Jessamine, Kentucky Firefighter Inquiry Halted

July 22, 2004
The chairman of the Jessamine Fire District said he resigned after the district's board of trustees stopped an inquiry into allegations that volunteer firefighters were impaired by alcohol on the job

NICHOLASVILLE - The chairman of the Jessamine Fire District said he resigned after the district's board of trustees stopped an inquiry into allegations that volunteer firefighters were impaired by alcohol on the job.

A board member said the investigation was dropped for good reasons.

"My resignation was given because I felt I could not be a part of the way that they intended to proceed -- or not proceed," said Dave Eldridge, who resigned July 14 after a special meeting. " ... By and large, a majority of the board members did not want to pursue any further action on any of this."

"The job that I was charged to do was to investigate the complaints. That was the task assigned me by the board," Eldridge said. "And I had gathered most of the information I needed to present to the board, and it was presented, and the board decided not to take action on what was presented."

But board member Gary Sorrell said the district trustees decided to drop the investigation because there were no facts to verify complaints that firefighters had been impaired when responding to fires or traffic accidents.

"There just wasn't any evidence to substantiate anything," Sorrell said. "After we investigated the allegations, we found out there was nothing to it, so everything was just dropped, pretty much."

Eldridge said he does not agree with Sorrell's assessment. Eldridge had said last week that six complaints, some anonymous, had come from within and outside the fire department, which has about 60 volunteers. At least one complaint alleged that a firefighter had been impaired while driving a fire truck, but none of the allegations claimed injury to a firefighter or citizen.

Sorrell insists there was no proof of any of this.

"We had no live witnesses or anything," Sorrell said. "Nobody appeared before the board as a live witness. Everything we received as a tip, there was no name signed to it. But still we felt it was our obligation to investigate anything like that."

Under state law, it's the responsibility of the chairman of a fire protection district to conduct an investigation to determine whether there is "probable cause" -- good grounds for suspicion -- of inefficiency, misconduct, insubordination, violation of law or of the rules adopted by the board. If probable cause does not exist, the chairman "shall dismiss the charges," the law says.

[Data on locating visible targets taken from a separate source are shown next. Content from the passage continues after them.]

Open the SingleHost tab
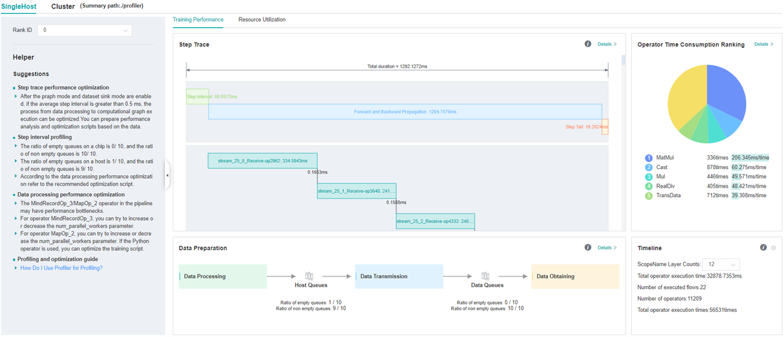784x337 pixels. pos(19,7)
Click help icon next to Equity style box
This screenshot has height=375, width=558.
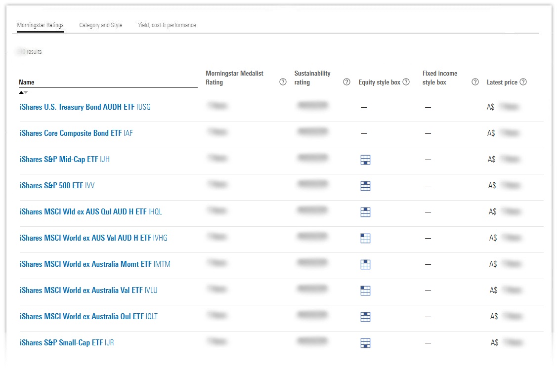coord(406,82)
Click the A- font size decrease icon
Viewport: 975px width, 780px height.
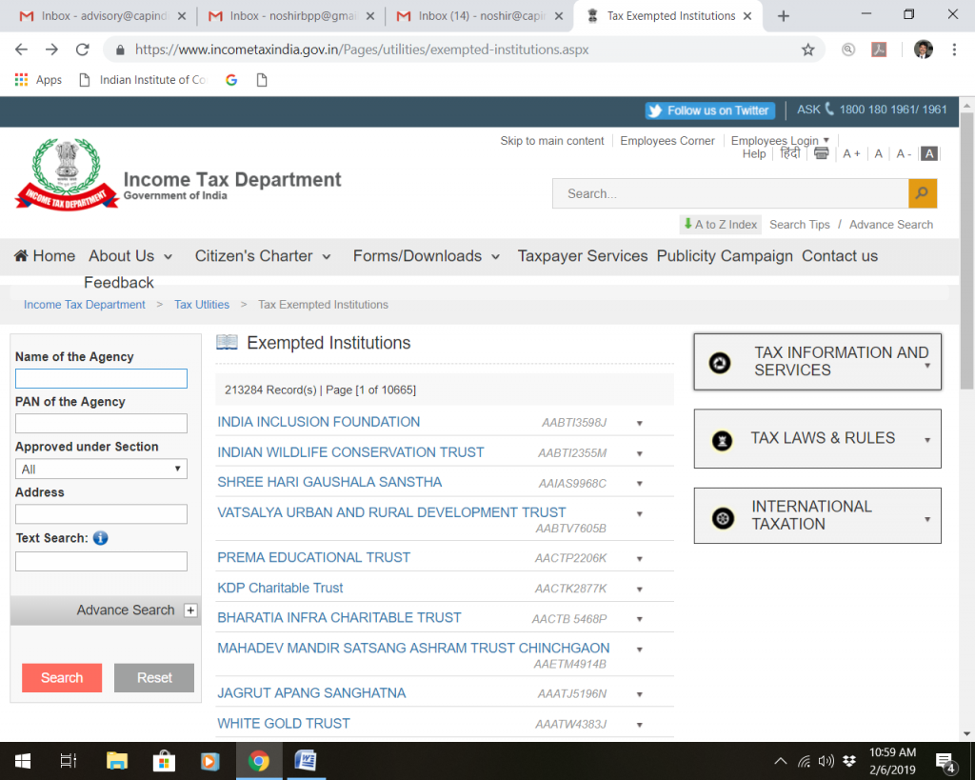[x=902, y=153]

But if there is probable cause, the chairman recommends charges to the board. It can then hold a hearing before the full seven-member board or before a committee of at least three members.

Eldridge, who is also publisher of The Jessamine Journal weekly newspaper, said his investigation had not reached the point of recommending charges to the board.

Because a fire district is a special taxing district, it is governed by a board of trustees with little or no oversight from anyone else. The Kentucky Firefighter's Association, which represents full-time and volunteer firefighters, doesn't interfere in local governance, said the group's president Bill Robbins.

"We have no authority on that," Robbins said.

The Governor's Department for Local Development -- formerly known as the state Department for Local Government -- cannot force the district to investigate further, either.

"Special districts are separate governments," said Rich Ornstein, staff attorney for the department. "A special district is its own independent body, like a city or county."

Eldridge, who lost a re-election bid among firefighters in June, had been a member and chairman of the board for four years. He was scheduled to come off the board in August, but he said he still plans to participate as a volunteer firefighter.

Asked whether there was a power struggle going on within the fire district, Eldridge said: "I had nothing to gain personally by any of this. I had no axes to grind."

Randall Norris, the attorney for the fire protection district, declined to elaborate on why the inquiry is not going forward. But he said a new chairman might decide to resurrect an investigation.

"I have told the board that I don't think any kind of discipline matter is ever fully put to rest if there is a reason to continue an investigation," Norris said.

Asked whether there was some belief among firefighters that the allegations were "trumped up" in some way, Norris said: "There have been statements both ways, I think. There's no lack of people with hearsay information that want to give their opinion about it, but I don't know that there's that many people that know the actual wherefores of it all."

Another board member, Joe Kinney, resigned a few weeks ago, Norris and Eldridge said. Kinney could not be reached for comment.